I don’t give a rat’s ass whether the governor of Michigan called a federal prosecutor.

But I’m sick and tired of the Detroit Free Press dumping on the world its daily tabloid-style rants dressed up as journalism.

What really galls me is the proliferation of the “sources said” stories.

Know what I mean?

As in, “Sources: Granholm asked feds about mayor’s dad.”

That was the huge head that led the Saturday, July 19, 2008 Detroit Free Press.

God, I’m sick of their anonymous hype.

Think I’m exaggerating? Check the July 25 Free Press, with another Page One double-deck headline — “Mayor faces new probe for run-in with officers.” What’s this one about? Seems hizzoner maybe roughed up a process server. Or maybe not. He denies it. It’s a pissing match, back and forth, but on the record. Toward the end of the story, apparently hoping to stack the deck against Kilpatrick, the Free Press unleashes one, two (how many is not clear) nameless sources who diss the mayor. 

Who are these nameless chatterboxes? How credible are they? The Freepsters could tell us, but they don’t. Why are these people allowed to speak without attribution? Are they afraid for their jobs. Their lives? Or are they just every-day backstabbers running their mouths for the daily rag?

More and more, it seems, the Free Press can’t get stories without letting its chicken-hearted sources hide behind the “sources said” cloak. Remember the Sludgegate stories the Free Press recently broke about alleged bribe-taking by some of Detroit’s City Council members? That biggie was leaked, because federal court rules ban employees of the Justice Department handing out these off-the-record treasures. At least, that’s what the feds told me when I called for quotes. Hmmm. Maybe I should have bought somebody lunch. But it appears they are talking to the Free Press.

I have no evidence for this, no “sources said” to hide behind, but I believe the leaks are sanctioned from the top. More than likely the source was not a whistle-blower, but a federal foot soldier trying to tilt public opinion ahead of a trial. A policy leak. Taint the jury pool anyone? Did the newspaper let itself be used as a tool of “sources said”? Wouldn’t be the first time. But hey, makes a great headline.

The gist of the latest Free Press expose is that Gov. Granholm maybe tried to mess in an ongoing FBI investigation of Bernard Kilpatrick, father of Detroit’s embattled Mayor Kwame Kilpatrick. The allegation is shaky as hell, and based entirely on “sources said.”

Granholm flat-out denies it.

I know, I know.
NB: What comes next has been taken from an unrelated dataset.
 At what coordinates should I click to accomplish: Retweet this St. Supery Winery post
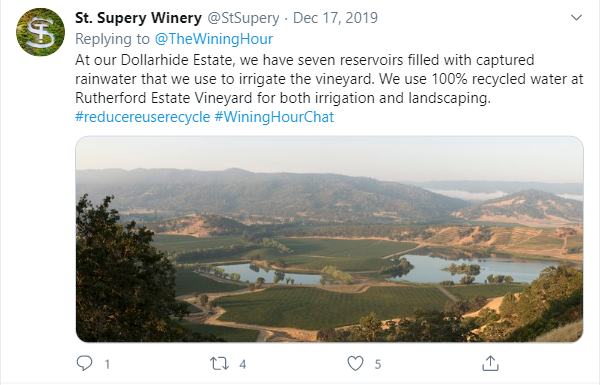click(x=219, y=363)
Journalists never believe officials like Granholm. Remember what I.F. Stone said about considering all public officials liars, prima facie, until they prove otherwise? Sure, that goes for the governor. It also goes for inside sources at the federal building.

Oh well. Doesn’t stop the Free Press from forging ahead with a long story that assumes the allegations — from unnamed sources — are true.
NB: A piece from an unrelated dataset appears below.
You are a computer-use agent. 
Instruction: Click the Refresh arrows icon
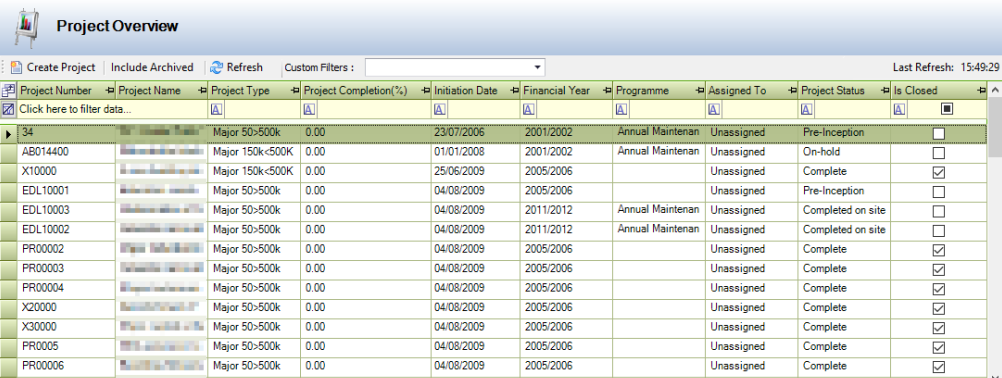click(217, 67)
And it follows, according to custom-made Free Press logic, that the guv must be lying because the paper’s buddies, presumably federal court insiders, must be telling the truth.

Course, the “sources” could be anyone. We have to trust the newspaper to be fair and honest.

Oh boy.

We just passed the 13th anniversary of July 13, 1995, the beginning of the longest newspaper strike in U.S. history.

Fair and honest was what the unions asked of the Detroit dailies. What they got was a lockout. Followed by a years-long attempt at breaking the unions. Nice bunch of guys, Gannett and Knight-Ridder.

How newspaper owners treat their workers is a fair measure, I believe, of how they treat their readers.

On July 13, 1995, the Detroit papers lost whatever credibility they still had after lying their way into the 1989 Joint Operating Agreement.

Now, nearly two decades later, they expect readers to bow down and believe every “sources said” diatribe they print.

Come on, Freepsters — give us some names. Let us be the judge your sources’ credibility — and of your own.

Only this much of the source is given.